CERC, in its final guidelines for tariff fixation, has shifted the incentive structure to plant load factor from plant availability factor for period FY14-FY19.
The regulator has also maintained the base return on equity on transmission systems at 15.5 per cent, which is much lower than 18-20 per cent sought by companies.
“The impact on ratings is unlikely because ratings on these companies incorporate some level of government support, in accordance with our methodology to assess government- related entities,” he said.
According to S&P, NTPC’s EBITDA is likely to decline 10-12 per cent and net income to fall under the new tariff structure—all else being equal.
“However, we anticipate that the EBITDA contribution from new marginal capacity will offset some of the impact of the tariff changes.
As a result, we expect minimal change in NTPC’s absolute EBITDA in FY15 compared with our expectation of about Rs 18,000 crore in FY14,” the agency said.
S&P has forecast the company’s ratio of funds from operations (FFO) to debt will remain 13-17 per cent in FY15 and FY16.
According to the firm, NTPC’s EBITDA and net income will be weaker largely because the company won’t be able to enhance its return on equity as much, given that it will now have to use the 24-26 per cent effective tax rate from the 33 per cent corporate tax rate that it has been using so far, and incentives will now be based on PLF from the earlier PAF.
The revised tariff norms, however, are likely to have a smaller impact on NHPC and Power Grid mainly because both the companies currently apply the minimum alternate tax, which is closer to their effective tax rate.

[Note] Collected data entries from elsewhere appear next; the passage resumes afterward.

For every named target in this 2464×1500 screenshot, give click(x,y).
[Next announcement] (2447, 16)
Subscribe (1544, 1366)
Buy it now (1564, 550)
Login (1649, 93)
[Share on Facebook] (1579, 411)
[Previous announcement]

I
n addition, Power Grid will continue to earn incentives linked to plant availability.
“Nevertheless, the regulator has introduced stricter operational parameters for incentives through higher benchmark PLF for NHPC and higher benchmark PAF for Power Grid. These revisions could reduce the companies’ EBITDA by less than 5 per cent,” it said.
Consequently, S&P said, it expects the FFO-to-debt ratio for NHPC and Power Grid to remain between 17-21 per cent and 8-10 per cent, respectively.